INFORMATION PROVIDED:
|---|

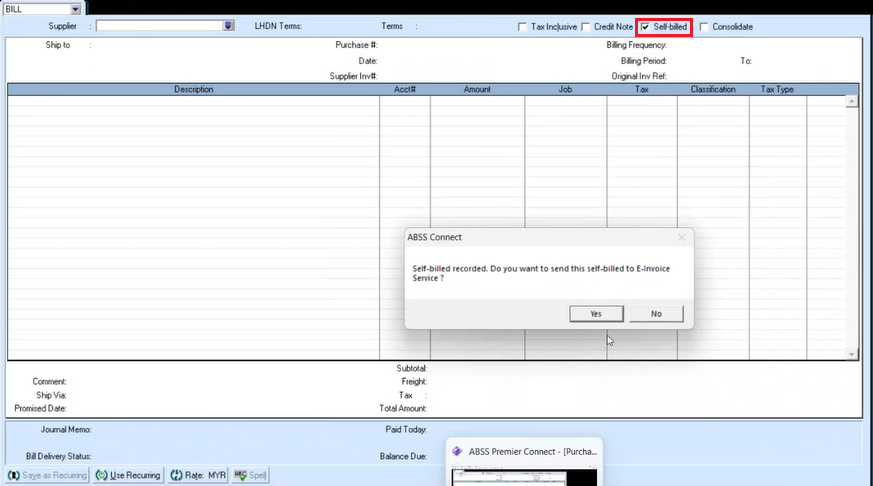
Task: Click Yes to send self-billed to E-Invoice
Action: click(x=596, y=313)
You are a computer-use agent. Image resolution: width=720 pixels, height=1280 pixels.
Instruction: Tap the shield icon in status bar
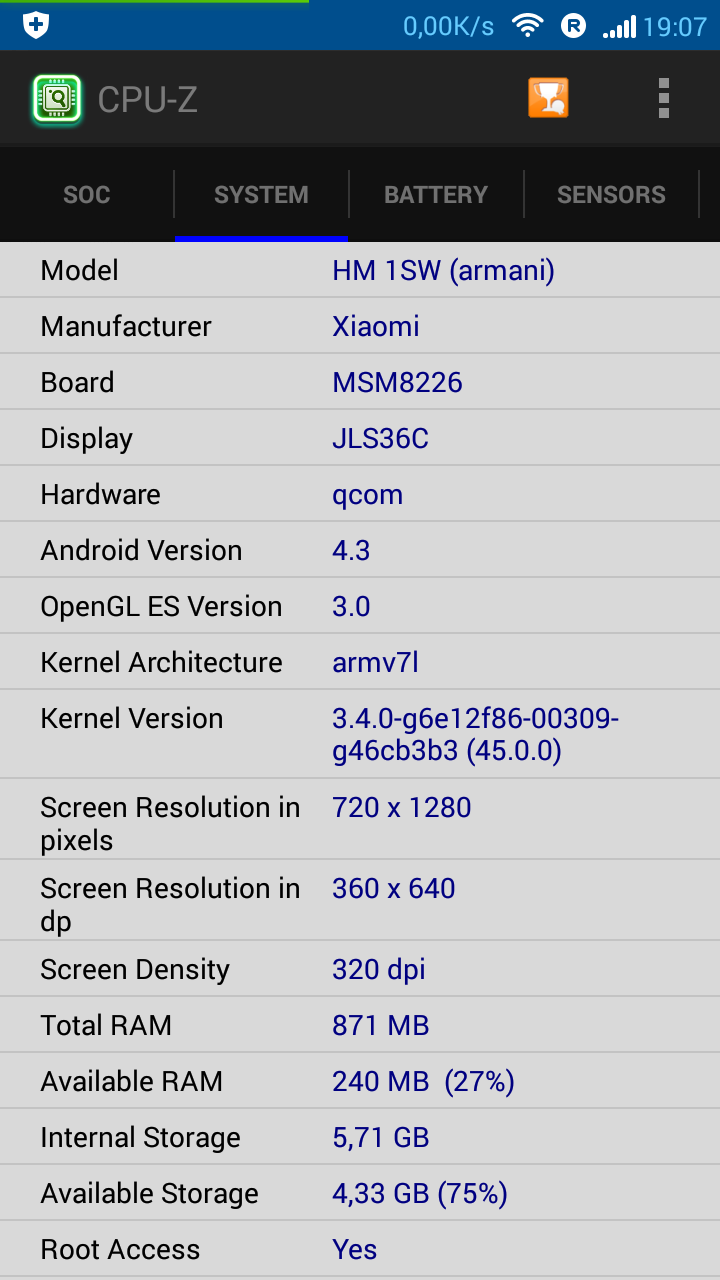click(36, 25)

|---|

WHAT IS ASKED:
Convert every line of the records above into a Markdown table with the columns Row and Text, numbering the lines and leaving out blank ones. Omit the pictures.

PROBLEM SOLUTION:
| Row | Text |
|---|---|
| 1 | Task: Click Yes to send self-billed to E-Invoice |
| 2 | Action: click(x=596, y=313) |
| 3 | You are a computer-use agent. Image resolution: width=720 pixels, height=1280 pixels. |
| 4 | Instruction: Tap the shield icon in status bar |
| 5 | click(36, 25) |